= Karindara =

Karindara is a village located in Tehsil Martung of Shangla District, Khyber Pakhtunkhwa, Pakistan.

== History ==
The recorded history of Karindara dates back to the late 19th century. According to local historical and oral traditions, Hazrat Shah great Grand father of Advocate Saifullah along with his relatives, migrated to the area around 1895 from Jower (Jawar), District Buner. These early settlers belonged to the Salarzai sub-tribe of the Yousafzai Pashtuns and established permanent residence by cultivating land and forming small settlements.
Around 1905, additional families from the Salarzai tribe migrated from Buner and joined the earlier settlers, contributing to the expansion of the village. Over time, Karindara developed into a recognized settlement within Martung Tehsil, retaining its tribal structure, customs, and cultural identity.

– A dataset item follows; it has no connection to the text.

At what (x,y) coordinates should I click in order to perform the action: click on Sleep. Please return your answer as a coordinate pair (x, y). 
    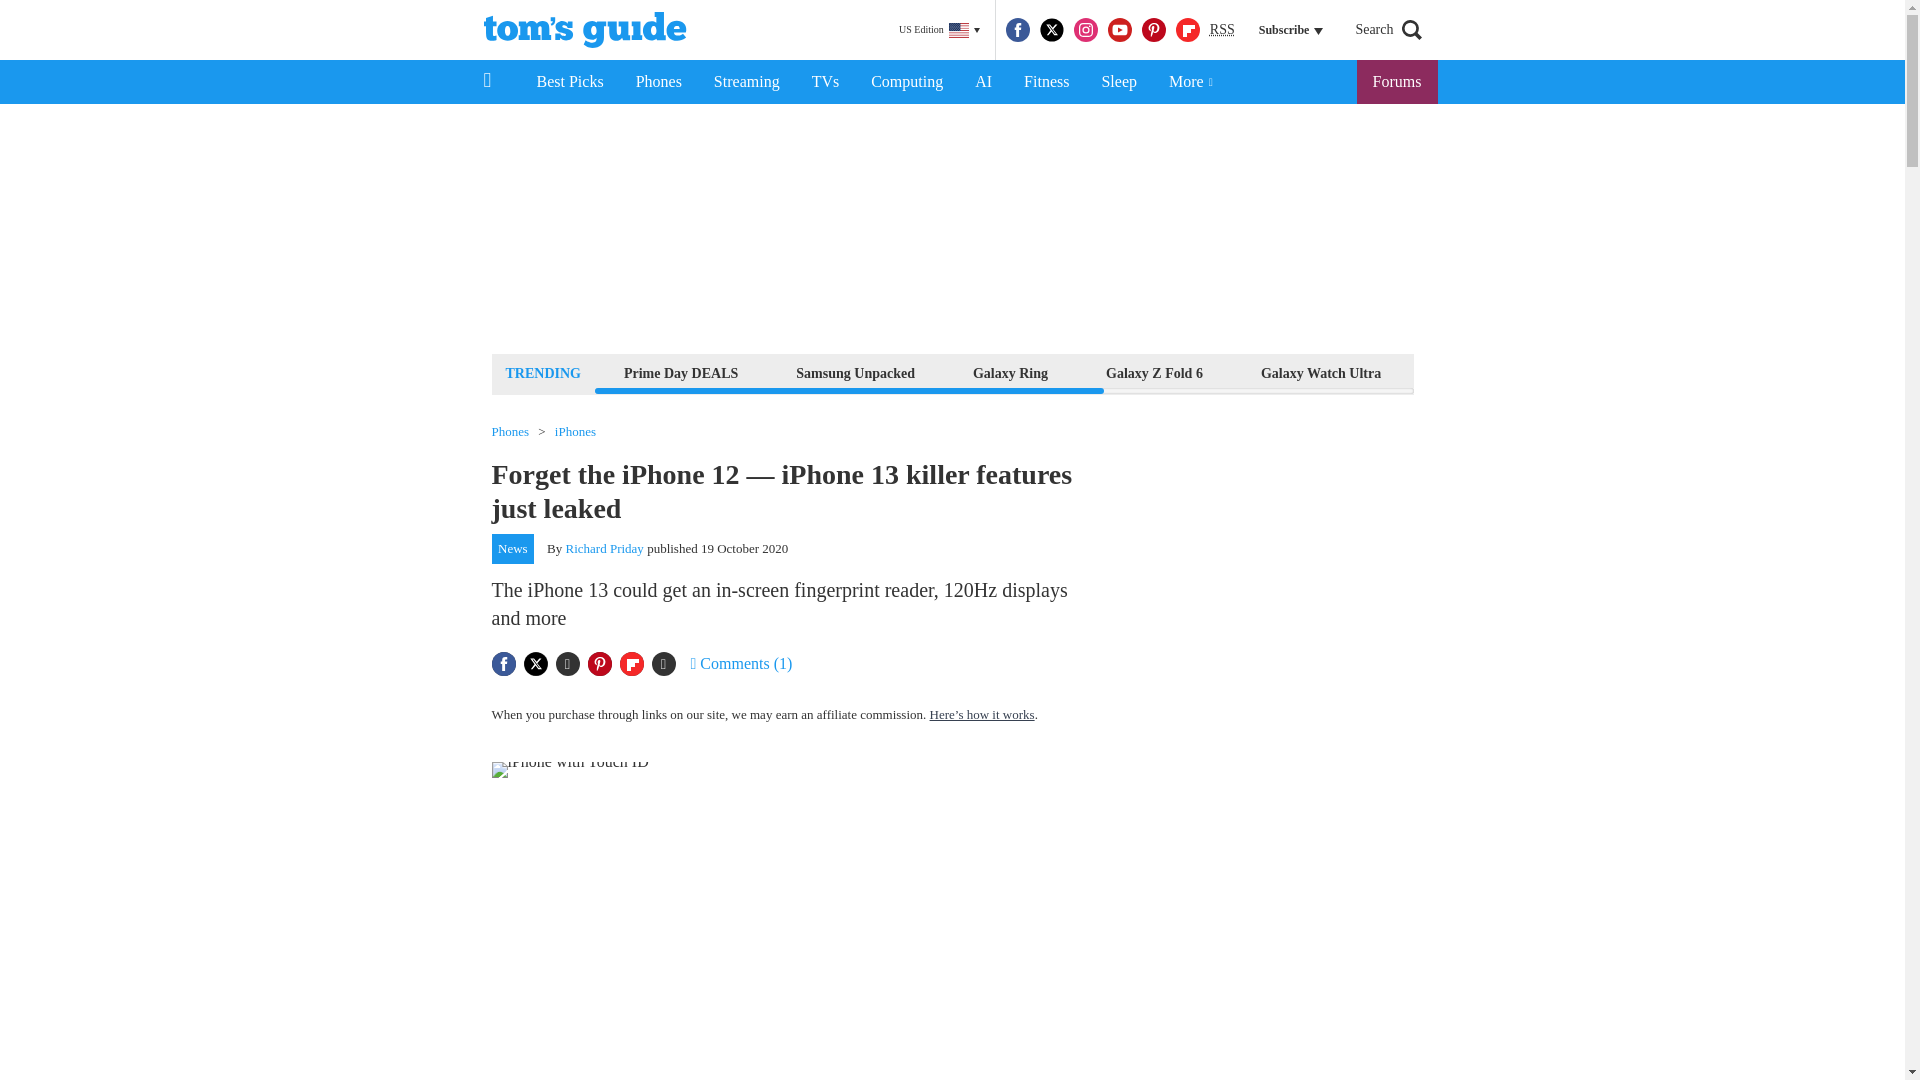
    Looking at the image, I should click on (1118, 82).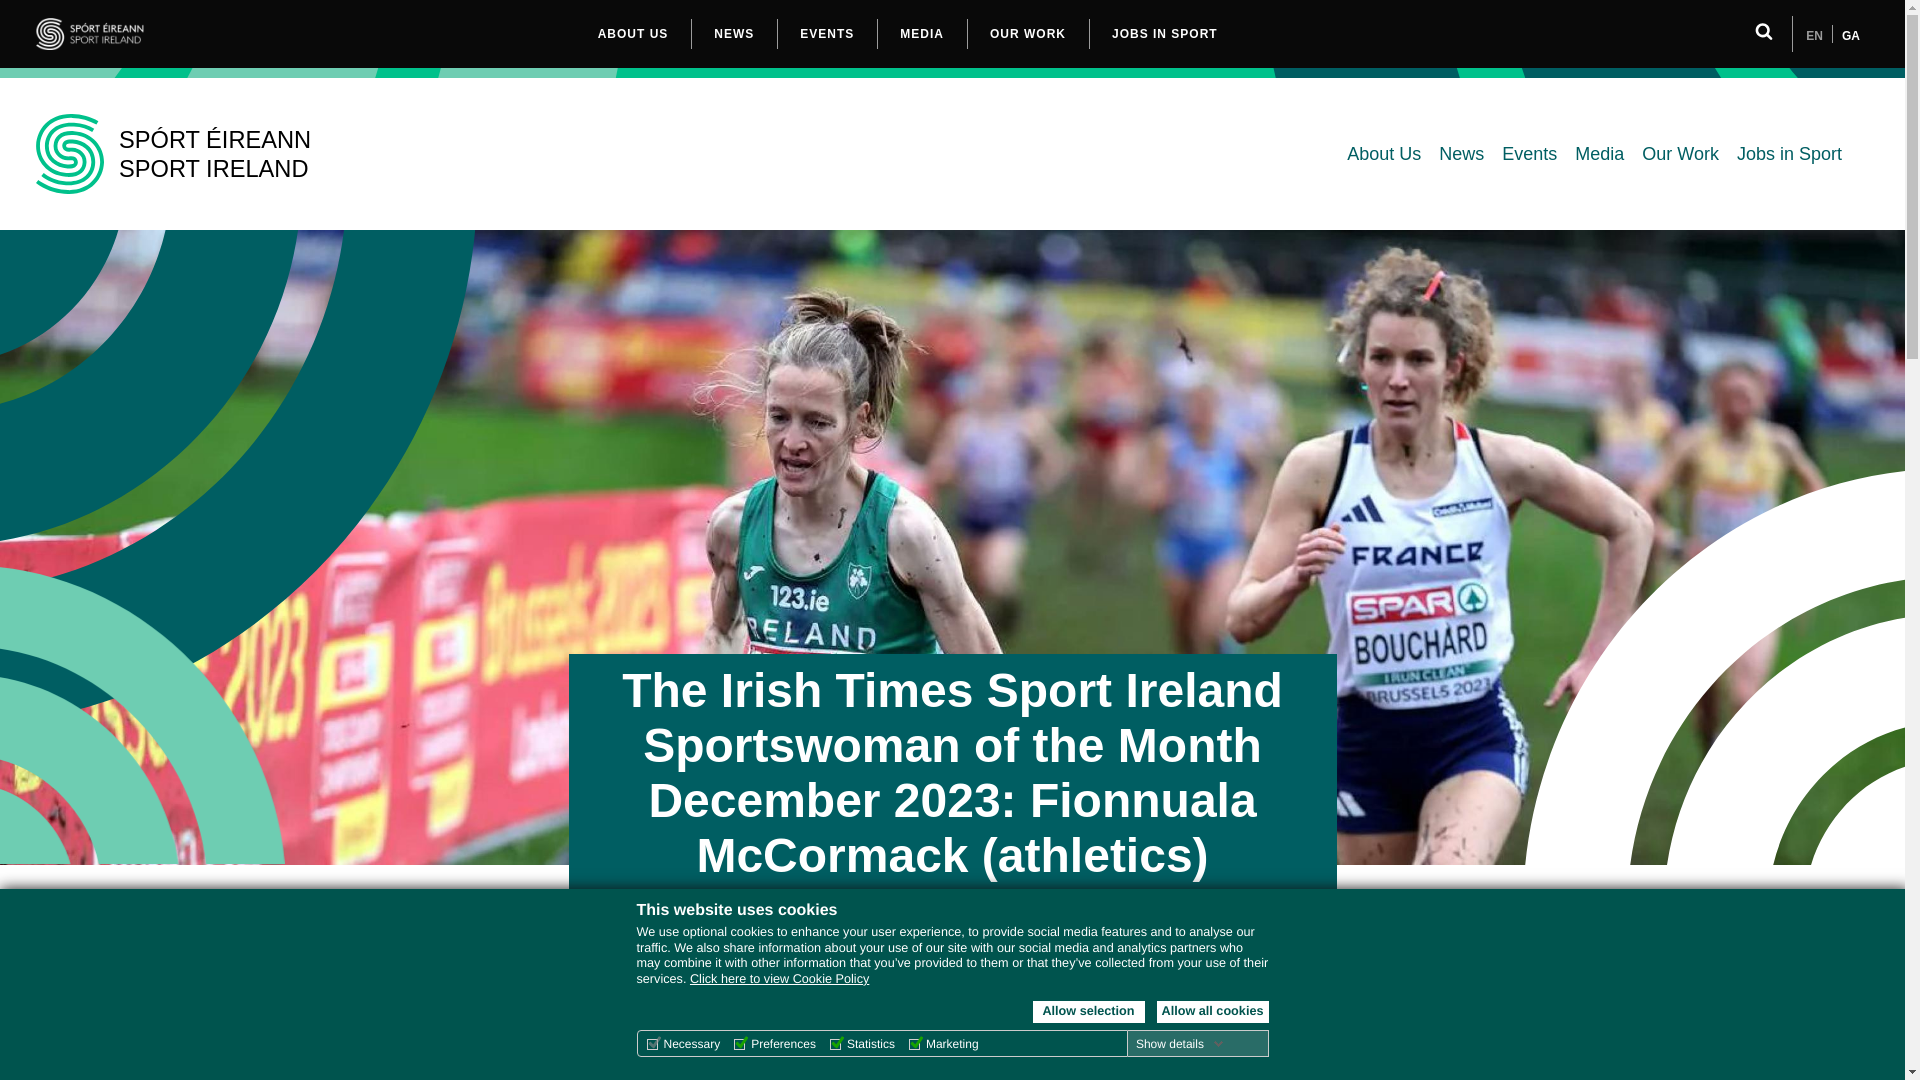 The height and width of the screenshot is (1080, 1920). I want to click on Click here to view Cookie Policy, so click(779, 979).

During the twentieth century, Karindara experienced gradual social and educational development. The village produced professionals in various fields, including engineers, doctors, lawyers, and educators, many of whom have served in government institutions, private sectors, and overseas. Employment-related migration, particularly to Gulf countries and Europe, also played a role in improving the socio-economic conditions of local households.
Karindara has traditionally been influenced by its natural surroundings. The area experiences moderate summers, with temperatures generally ranging between 20°C and 36°C, while winters are cold, with temperatures occasionally falling to 0°C or below, and snowfall occurring in surrounding areas. Natural features such as Ghata Cheena, a well-known local spring, have historically served as important sources of water and remain notable landmarks. Elevated areas such as Ghary Sar are also recognized locally for their geographical significance.
Sports and recreational activities have been part of village life, with Karindara Cricket Ground (KCG) serving as a central venue for cricket matches and community gatherings. Such spaces have contributed to social interaction among residents, particularly youth.
Culturally, Karindara follows traditional Swat and Shangla Pashtun customs. Hospitality has long been a defining social value, with guests being treated with respect and care in accordance with Pashtunwali traditions. Celebratory practices include communal gatherings at the birth of a male child, during which relatives and friends visit the household and participate in customary feasts. Religious and social life is closely connected to local mosques; during the month of Ramadan, residents commonly gather at the Jamia Mosque for communal iftar, often bringing food from their homes to share with others.
Despite social and economic changes over time, Karindara has maintained its historical character, shaped by tribal heritage, communal traditions, and a strong sense of social cohesion.